Work order 1:
Please answer these questions about the passage on Clint Romesha's military service:
(a) In what year did Romesha enlist in the Army?
(b) How many times did Romesha deploy during his career?
(c) Where was Romesha working when he got the call about the award?
Work order 2: Continue the passage on Clint Romesha's military service from its last sentence.

Romesha grew up in a small town in Northern California, and his family has a history of military service. His grandfather served in World War II, his father in Vietnam, and two of his older brothers joined the service when they turned 18. “It wasn’t one of those ‘to be a Romesha, you had to do it,’ but it was just always encouraged,” he said.
(Photo courtesy of U.S. Army)
In 1999, Romesha enlisted in the Army, expecting to “just do three years, check the box, get the GI bill, grow up a little bit, come back home, have some silly stories of being too drunk in Germany and escaping the polizei or something like that.” He wasn’t going to make a career out of it — nor did he think his service would define his future.
The first sign that things wouldn’t be as cut and dry as he expected was the terrorist attacks of Sept. 11, 2001. Romesha was doing maneuvers in Germany when his unit was called into formation in the early afternoon and briefed on the situation. No one had been watching television or knew what was happening.
“We got there and formed up, and our colonel came out,” Romesha recalled. “He gave us a little pep talk like, ‘Hey, they flew planes into the towers there in New York, and everything from this day forward is going to change.'”
Romesha deployed four times during his nearly 12-year career as an armor crewman and cavalry scout. His final deployment was to Afghanistan in 2009, which would be his second sign that his military service would have a bigger impact on his life than he planned. That deployment is where he would earn the highest U.S. military award for valor. However, when asked about the most significant part of his military service, he doesn’t mention the Battle of Kamdesh — he talks about leadership.
Romesha with his unit.
(Photo courtesy of Clint Romesha.)
“It was always pursuing that mentality to just be a good leader,” Romesha said, “to have those young kids look up to you just like when I was a brand-new private coming in, looking up to guys like Sergeant [Joseph] Garyantes, those NCOs. I was like, ‘Man, if I could be half the man those guys were, I’d be a fairly decent leader.’ And that really was the significance of staying in and really building my career throughout 10 years leading into Afghanistan.”
That leadership mentality is also part of what made it difficult for Romesha to accept that he was being awarded the Medal of Honor.
“I’ll be honest — part of it was embarrassment,” he said of his initial feelings about the award. “The fact that you sit there, and you’re about to get nationally recognized for ultimately what’s a really shitty day. And part of that embarrassment came from — I know I did a decent job that day, but we also lost eight guys. They never get to come home anymore. They never get to spend time with their families. They never get to have any more birthdays or Christmases or Thanksgivings. I’m still here. That just weighs on you — why am I getting all this attention when I got to come home and those guys didn’t?
“So, initially, it was, like I said, just a deep down sense of embarrassment because as a leader, as good as you think you are or you feel you are,” he continued, trailing off. “They say I saved a lot of guys that day, which I don’t doubt I did. But I feel as a leader, you almost feel like a failure any time you lose anybody, no matter how hard you try and how good the plan was.”
Romesha wrote about his experiences in ‘Red Platoon’.
(Photo courtesy of Clint Romesha/Facebook.)
When he got the call about the award, Romesha had been out of the Army for almost two years and was working in the oil fields in North Dakota. He managed a smooth transition from military to civilian life by keeping in touch with his Army buddies and throwing himself into a demanding job.

[Dataset entries]
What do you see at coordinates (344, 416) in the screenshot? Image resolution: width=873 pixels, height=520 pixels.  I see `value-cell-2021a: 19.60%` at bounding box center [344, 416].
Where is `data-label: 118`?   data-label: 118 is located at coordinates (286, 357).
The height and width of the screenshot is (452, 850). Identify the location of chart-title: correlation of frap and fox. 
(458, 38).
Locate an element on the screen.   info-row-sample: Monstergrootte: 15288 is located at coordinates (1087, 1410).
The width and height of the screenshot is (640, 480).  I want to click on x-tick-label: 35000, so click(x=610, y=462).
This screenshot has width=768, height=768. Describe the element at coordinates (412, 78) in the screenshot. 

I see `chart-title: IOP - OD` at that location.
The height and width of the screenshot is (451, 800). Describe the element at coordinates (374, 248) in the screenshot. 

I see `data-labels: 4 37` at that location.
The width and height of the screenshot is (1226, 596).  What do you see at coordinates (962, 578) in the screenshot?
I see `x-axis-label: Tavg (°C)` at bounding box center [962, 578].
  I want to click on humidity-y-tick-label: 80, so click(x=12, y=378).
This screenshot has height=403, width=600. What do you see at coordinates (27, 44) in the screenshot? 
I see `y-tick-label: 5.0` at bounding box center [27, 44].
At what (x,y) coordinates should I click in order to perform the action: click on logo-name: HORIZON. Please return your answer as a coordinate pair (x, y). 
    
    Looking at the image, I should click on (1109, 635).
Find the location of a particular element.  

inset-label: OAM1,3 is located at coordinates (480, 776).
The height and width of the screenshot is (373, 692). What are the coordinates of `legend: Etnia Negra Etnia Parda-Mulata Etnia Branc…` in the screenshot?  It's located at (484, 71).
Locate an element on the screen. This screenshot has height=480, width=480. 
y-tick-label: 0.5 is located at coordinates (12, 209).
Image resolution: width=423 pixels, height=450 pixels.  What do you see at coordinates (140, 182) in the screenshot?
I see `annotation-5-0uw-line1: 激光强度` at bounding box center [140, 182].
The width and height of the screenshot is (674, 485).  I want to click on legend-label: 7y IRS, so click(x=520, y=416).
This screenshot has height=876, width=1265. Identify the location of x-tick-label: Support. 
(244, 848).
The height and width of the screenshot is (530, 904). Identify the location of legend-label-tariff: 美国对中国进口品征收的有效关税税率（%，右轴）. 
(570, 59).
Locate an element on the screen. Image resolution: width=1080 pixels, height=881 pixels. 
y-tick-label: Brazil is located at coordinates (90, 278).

Task answer 1:
(a) 1999
(b) Four times
(c) In the oil fields in North Dakota

Task answer 2:
“I think a lot of things are about timing,” he said. “And the [oil] boom [in North Dakota] was going on, and I fell into a job where I worked 42 days straight before my first day off. We were working 12- to 16-hour days, and I never had that low time of, ‘Oh, man. I’ve just left my entire known adult life behind and all those guys behind.’ I just rolled right into work that gave me a sense of purpose, a direction, and kept me super busy enough not to get caught in that reflection.”
Romesha also took advantage of his 76-mile commutes to and from work to call his battle buddies and catch up.
“Even though I didn’t get to see them every day […] I got to talk to at least one of them,” Romesha said. “And still having that connection was just powerful — to still feel part of that group, even though we were hundreds if not thousands of miles apart.”
He was told his life would change after receiving the Medal of Honor, but he wasn’t sure exactly what that meant. Romesha worked through his unease and natural quietness by continuing to shift the focus away from himself and onto the men who lost their lives during the battle.
(Photo courtesy of Clint Romesha.)
“For me, Oct. 3, 2009, was just a date that I knew when I talked to my buddies I was there with, and we’d reminisce about it. But the rest of the world never really knew about October 3 until Feb. 12, 2013, the day I received the medal. And then almost overnight, on a national level, everybody knew what happened that day. And now you’re sharing that day with everybody,” Romesha said.
“And because sitting there talking to the guys and talking to the Gold Star families, it was also an opportunity to make sure, ‘Look, if I’m getting this attention, well, I can use it for good. I can make sure those guys — Gallegos, Scusa, Kirk, Mace, Hardt, Martin, Griffin, Thomson — those guys will never be forgotten. I can talk about them again. And even though they’re not here, they’re going to always be with us. And that’s what really got me over the embarrassment.”
Romesha applied that same reasoning when he decided to write “Red Platoon.” He didn’t want it to be the Clint Romesha story. So he talked to his platoonmates and the Gold Star families, making sure that they were on board to share their stories, too. For two years, he travelled the country, reconnecting with and interviewing those he served with.
(Photo courtesy of Clint Romesha.)
“A lot of these guys hadn’t even talked about that day before with anybody,” Romesha said. “And it was capturing their perspective, and it was, at first, a very scary thing — how is this going to be received? I don’t even know what to expect from going out and doing this — and how are these guys going to react? At the end of the process, though, it was almost therapeutic.”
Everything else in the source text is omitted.